Never Mind the Debate. This Philly Start-Up May Have Solved Healthcare’s Biggest Problem
Carina Edwards, CEO of Quil, believes her company can tackle the biggest challenges in healthcare today. The digital health group began as a joint venture between Comcast NBCUniversal and Independence Blue Cross, and Edwards describes it as ambitious from the start.
“Independence is Comcast’s insurance carrier, and as they were looking for ways to redesign their healthcare package, they realized: ‘We have assets that, together, could really change the landscape of healthcare,’” Edwards says.
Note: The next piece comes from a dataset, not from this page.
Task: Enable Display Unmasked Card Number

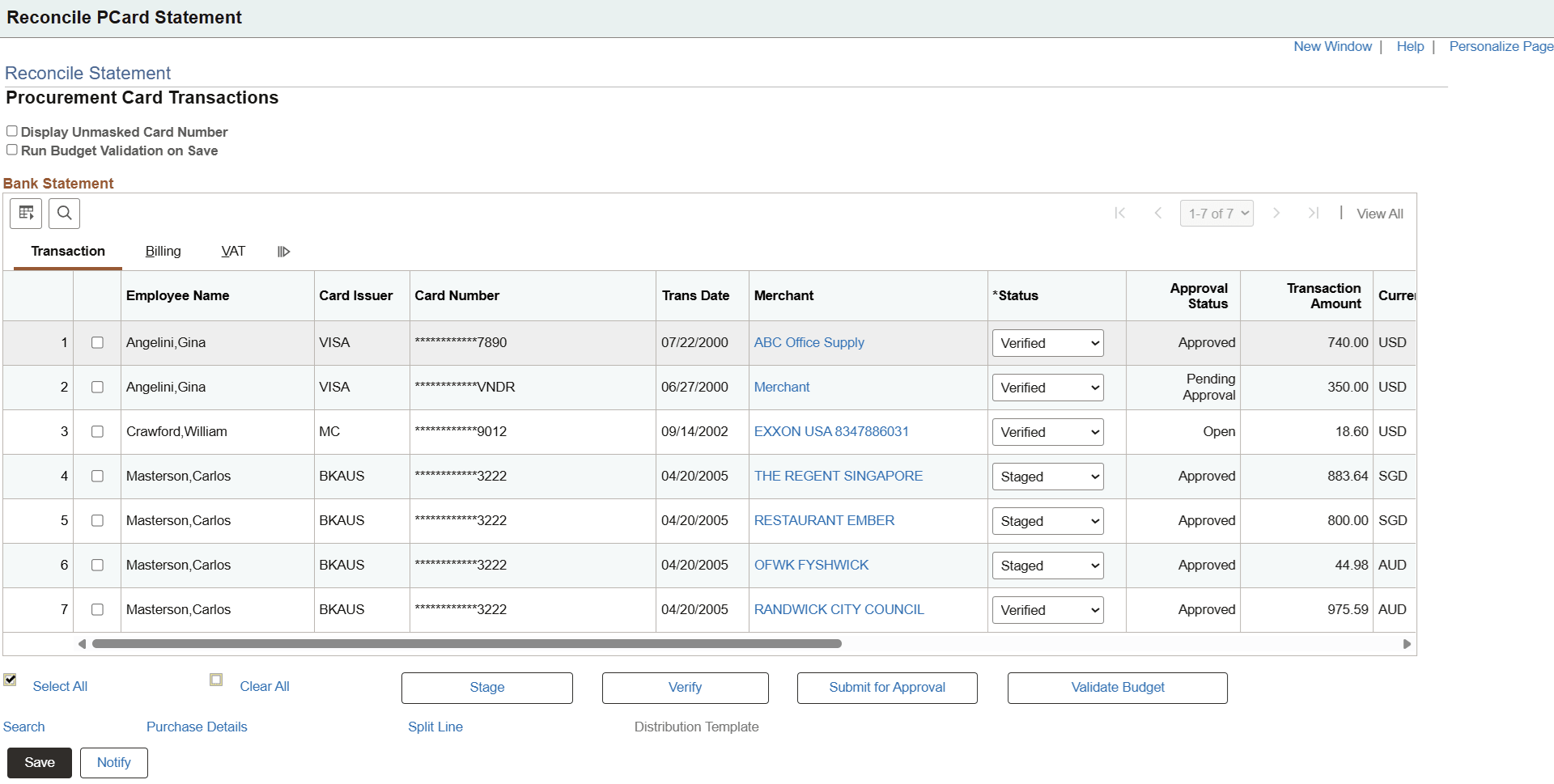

She is correct in noting the healthcare system could use a tune-up, to say the least. Per capita spending on healthcare in the U.S. is about twice that of most other major nations, and most estimates assign about 25 to 30 percent of that cost, a number totaling in the hundreds of billions, to unnecessary waste. The complexity of healthcare makes for a market where the consumer has little understanding or control over their care, leading to unnecessary treatments and testing, and frequent failures to comply with treatment regimens.
It all starts with a communication breakdown between patients and providers. Researchers estimate that patients forget about 80 percent of what they’re told in their initial appointment.
“If you lose 80 percent of it, where do you go for that data? They hand you a big packet, and they say, ‘Here’s your surgery information. Good luck,’” Edwards says. “Now the patient goes home, and they don’t know how to talk to their family, or how to think about their prep or post-op care.” It’s that failure in communication that Quil aims to correct. The new company brings together employees from NBCUniversal, Comcast and Independence to create a fully informed and guided healthcare experience.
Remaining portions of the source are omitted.